Page.User.Identity.IsAuthenticated still true after FormsAuthentication.SignOut()
A person is only authenticated once per request. Once ASP.NET determines if they are authenticated or not, then it does not change for the remainder of that request.
For example, when someone logs in. When you set the forms auth cookie indicating that they are logged in, if you check to see if they are authenticated on that same request, it will return false
, but on the next request, it will return true
. The same is happening when you log someone out. They are still authenticated for the duration of that request, but on the next one, they will no longer be authenticated.
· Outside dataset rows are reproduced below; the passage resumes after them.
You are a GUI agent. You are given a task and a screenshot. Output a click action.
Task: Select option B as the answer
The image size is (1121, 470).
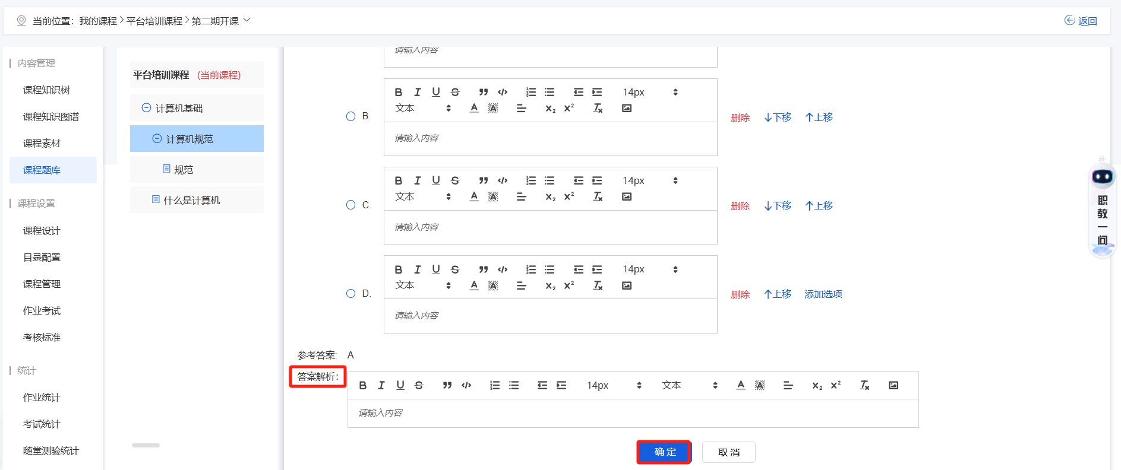coord(351,116)
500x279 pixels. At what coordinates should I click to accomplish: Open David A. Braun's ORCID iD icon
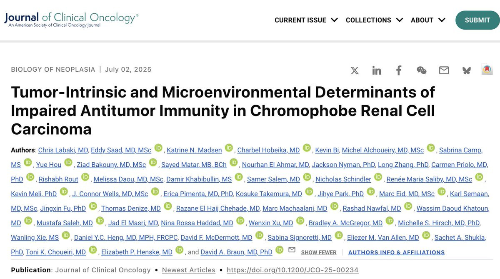pos(280,250)
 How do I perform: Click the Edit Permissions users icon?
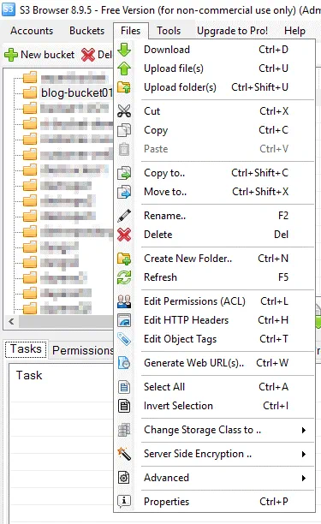pos(124,301)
So if a user clicks a link to log out, you should log them out then issue a redirect to the login page.
I remember having a similar problem and I think I resolved it by expiring the forms authentication cookie at logout time:
FormsAuthentication.SignOut();
Response.Cookies[FormsAuthentication.FormsCookieName].Expires = DateTime.Now.AddYears(-1);
Page.User.Identity.IsAuthenticated
gets its value from Page.User
(obviously) which is unfortunately read-only and is not updated when you call FormsAuthentication.SignOut()
.
Luckily Page.User
pulls its value from Context.User
which can be modified:
// HttpContext.Current.User.Identity.IsAuthenticated == true;
FormsAuthentication.SignOut();
HttpContext.Current.User =
new GenericPrincipal(new GenericIdentity(string.Empty), null);
// now HttpContext.Current.User.Identity.IsAuthenticated == false
// and Page.User.Identity.IsAuthenticated == false
This is useful when you sign out the current user and wish to respond with the actual page without doing a redirect. You can check IsAuthenticated
where you need it within the same page request.